The author divides his book into three parts: the first examines and compares Pearl Harbour and the impact of the surprise Japanese attack – “day of infamy” – upon an unprepared America; the second – “Ground Zero 1945 and Ground Zero 2001” – examines the targeting of civilians as acceptable warfare: the firebombing of German and Japanese cities in WWII culminating in Hiroshima and Nagasaki; and the third, final section “Occupied Japan and Occupied Iraq” explores the many factors that contributed to Japan’s successful postwar recovery and reconstruction on the one hand, and to predictable conflict, disintegration and tragedy in Iraq on the other.

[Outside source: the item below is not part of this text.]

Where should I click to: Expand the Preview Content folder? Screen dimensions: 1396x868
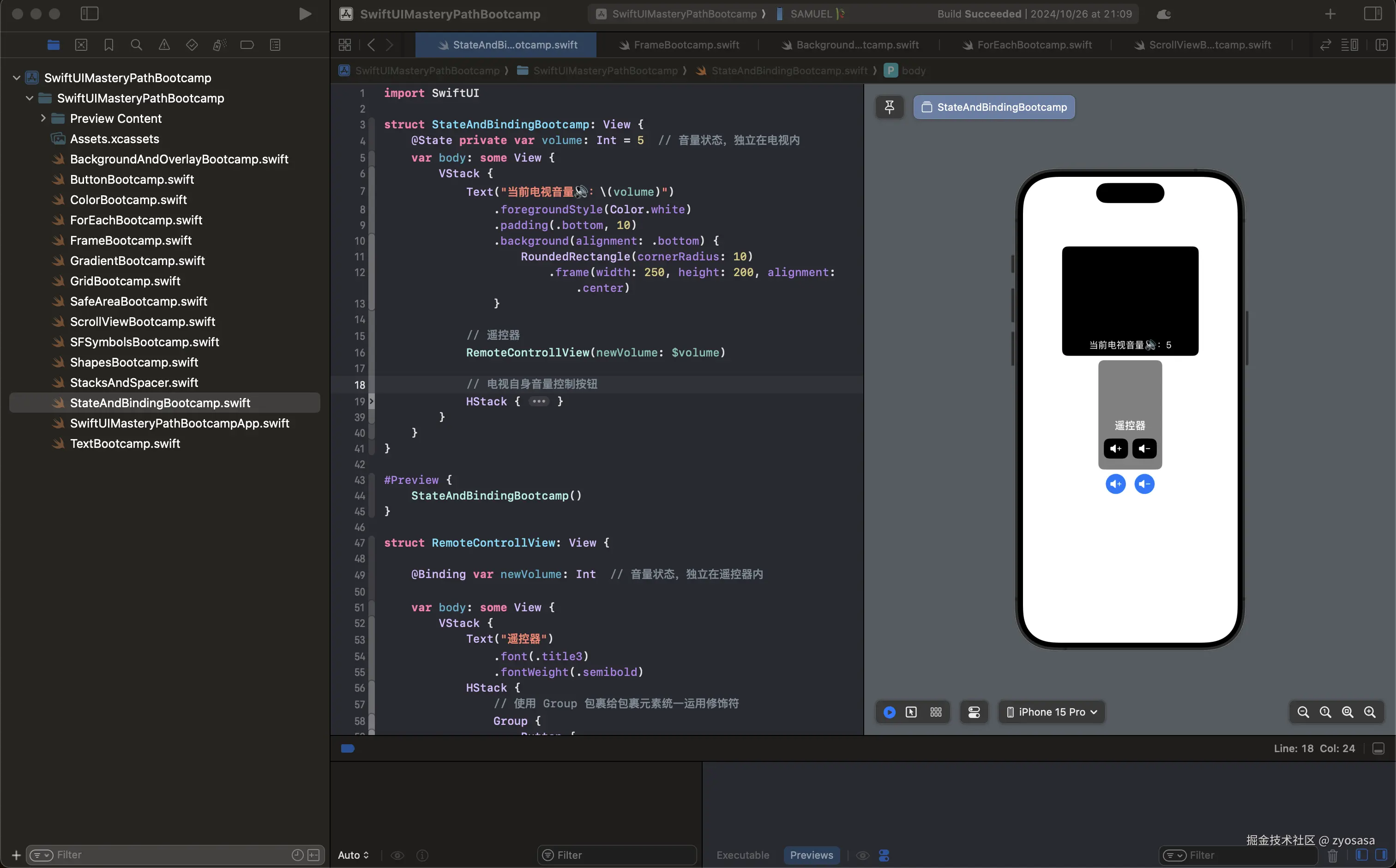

What happened (and continues to happen) in Iraq is a scathing indictment of the Bush administration’s faith-based war policies. The analyses are compelling and the book has been deeply researched yet to this reviewer there is a curious flaw in the work: it is as though Afghanistan has been airbrushed out of consideration. The result of 9/11 was the almost immediate invasion of Afghanistan by the UN backed American led coalition. Once in Afghanistan the Americans used the opportunity of war to invade Iraq – a long cherished design concerned with oil and the domination of the oil rich Gulf – yet the book reads as though Iraq was the natural outcome of 9/11 rather than Afghanistan.

If we jump forward to 2010 when Cultures of War was published, Iraq remains a pitiful mess, supposedly ruled by the successor government left by the Americans whose combat troops have been withdrawn while 50,000 non-combat? troops remain in the country. In Afghanistan, following the capture and killing of Osama bin Laden, President Obama has finally initiated the withdrawal of US forces and the Americans have at last accepted that no solution will make sense unless they talk with the Taliban.

The book is a major addition to the scholarship and understanding of warfare in its many guises. John Dower is a Pulitzer Prize winner for his book: Embracing defeat: Japan in the Wake of World Wear II.